Task statement
Please copy out all the data. Every detail stays the same.

+===+

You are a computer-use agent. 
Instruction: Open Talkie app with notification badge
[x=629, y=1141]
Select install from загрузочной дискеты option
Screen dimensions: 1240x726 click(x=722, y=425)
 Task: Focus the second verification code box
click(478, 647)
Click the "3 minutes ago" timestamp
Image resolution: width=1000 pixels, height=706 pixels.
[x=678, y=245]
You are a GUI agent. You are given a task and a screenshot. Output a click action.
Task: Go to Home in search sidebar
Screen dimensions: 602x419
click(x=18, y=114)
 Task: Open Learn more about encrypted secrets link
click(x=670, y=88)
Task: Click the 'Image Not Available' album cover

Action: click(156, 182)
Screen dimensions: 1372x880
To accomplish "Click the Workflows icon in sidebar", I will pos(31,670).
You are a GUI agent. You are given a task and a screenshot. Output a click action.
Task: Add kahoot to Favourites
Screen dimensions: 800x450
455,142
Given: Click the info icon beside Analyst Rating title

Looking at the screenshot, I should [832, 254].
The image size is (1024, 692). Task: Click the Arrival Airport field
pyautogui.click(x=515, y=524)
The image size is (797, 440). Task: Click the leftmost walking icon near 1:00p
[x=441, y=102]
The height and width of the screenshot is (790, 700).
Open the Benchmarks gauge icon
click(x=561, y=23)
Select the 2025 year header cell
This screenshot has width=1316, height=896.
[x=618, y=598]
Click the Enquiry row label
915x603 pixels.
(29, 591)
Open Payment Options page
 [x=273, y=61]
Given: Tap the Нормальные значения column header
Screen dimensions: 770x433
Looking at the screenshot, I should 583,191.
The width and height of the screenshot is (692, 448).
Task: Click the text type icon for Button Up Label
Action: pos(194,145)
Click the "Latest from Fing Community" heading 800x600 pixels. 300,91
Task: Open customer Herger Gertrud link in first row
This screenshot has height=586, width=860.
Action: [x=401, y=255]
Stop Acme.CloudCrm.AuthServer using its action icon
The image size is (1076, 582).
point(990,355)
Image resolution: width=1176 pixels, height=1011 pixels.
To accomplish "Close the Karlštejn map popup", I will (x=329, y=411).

+===+

Reply
You are a computer-use agent. 
Instruction: Open Talkie app with notification badge
[x=629, y=1141]
Select install from загрузочной дискеты option
Screen dimensions: 1240x726 click(x=722, y=425)
 Task: Focus the second verification code box
click(478, 647)
Click the "3 minutes ago" timestamp
Image resolution: width=1000 pixels, height=706 pixels.
[x=678, y=245]
You are a GUI agent. You are given a task and a screenshot. Output a click action.
Task: Go to Home in search sidebar
Screen dimensions: 602x419
click(x=18, y=114)
 Task: Open Learn more about encrypted secrets link
click(x=670, y=88)
Task: Click the 'Image Not Available' album cover

Action: click(156, 182)
Screen dimensions: 1372x880
To accomplish "Click the Workflows icon in sidebar", I will pos(31,670).
You are a GUI agent. You are given a task and a screenshot. Output a click action.
Task: Add kahoot to Favourites
Screen dimensions: 800x450
455,142
Given: Click the info icon beside Analyst Rating title

Looking at the screenshot, I should [832, 254].
The image size is (1024, 692). Task: Click the Arrival Airport field
pyautogui.click(x=515, y=524)
The image size is (797, 440). Task: Click the leftmost walking icon near 1:00p
[x=441, y=102]
The height and width of the screenshot is (790, 700).
Open the Benchmarks gauge icon
click(x=561, y=23)
Select the 2025 year header cell
This screenshot has width=1316, height=896.
[x=618, y=598]
Click the Enquiry row label
915x603 pixels.
(29, 591)
Open Payment Options page
 [x=273, y=61]
Given: Tap the Нормальные значения column header
Screen dimensions: 770x433
Looking at the screenshot, I should 583,191.
The width and height of the screenshot is (692, 448).
Task: Click the text type icon for Button Up Label
Action: pos(194,145)
Click the "Latest from Fing Community" heading 800x600 pixels. 300,91
Task: Open customer Herger Gertrud link in first row
This screenshot has height=586, width=860.
Action: [x=401, y=255]
Stop Acme.CloudCrm.AuthServer using its action icon
The image size is (1076, 582).
point(990,355)
Image resolution: width=1176 pixels, height=1011 pixels.
To accomplish "Close the Karlštejn map popup", I will (x=329, y=411).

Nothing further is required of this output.